About this task:
Report all lines of the data below that hold the word "screenshot".

Provided records:

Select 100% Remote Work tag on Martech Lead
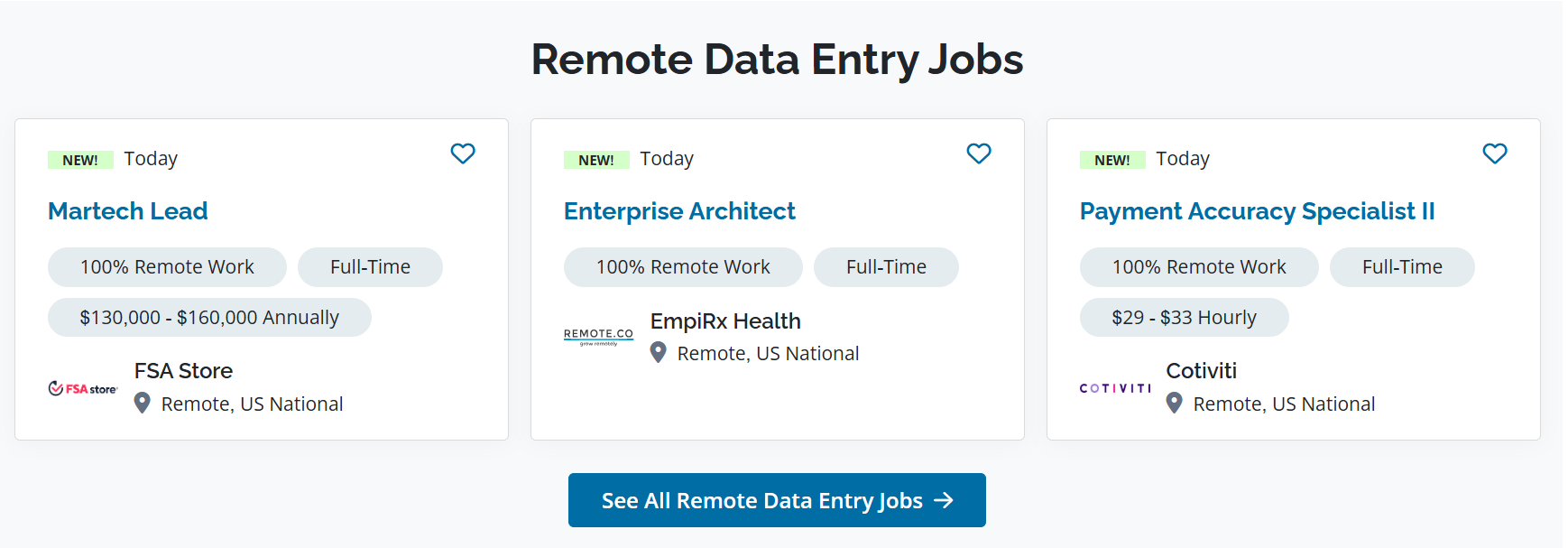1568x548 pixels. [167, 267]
==
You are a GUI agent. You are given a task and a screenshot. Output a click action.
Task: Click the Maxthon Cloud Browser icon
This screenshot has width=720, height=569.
---
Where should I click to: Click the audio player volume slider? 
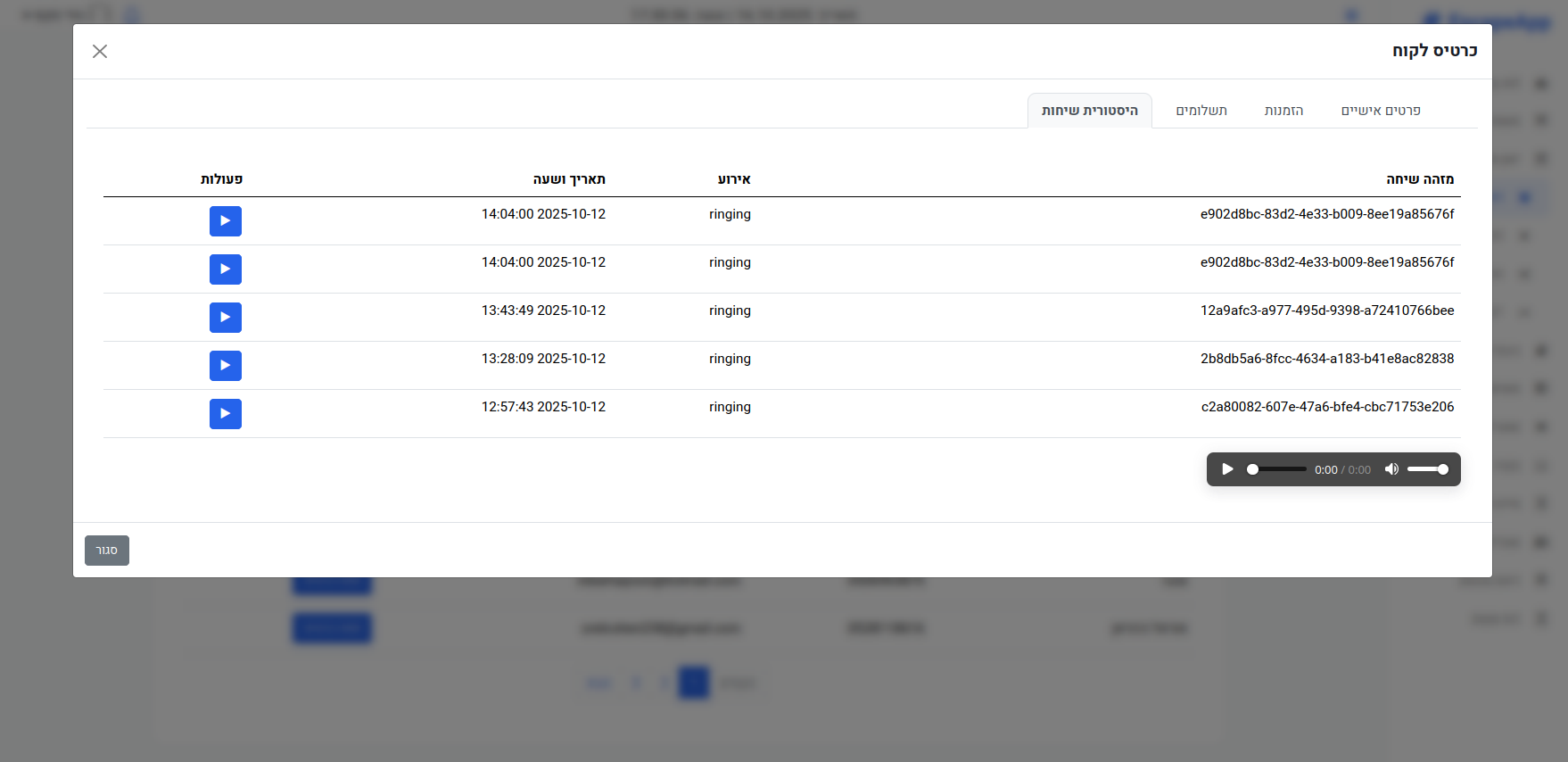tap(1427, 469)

Answer for the task:
You are a GUI agent. You are given a task and a screenshot. Output a click action.
This screenshot has width=720, height=569.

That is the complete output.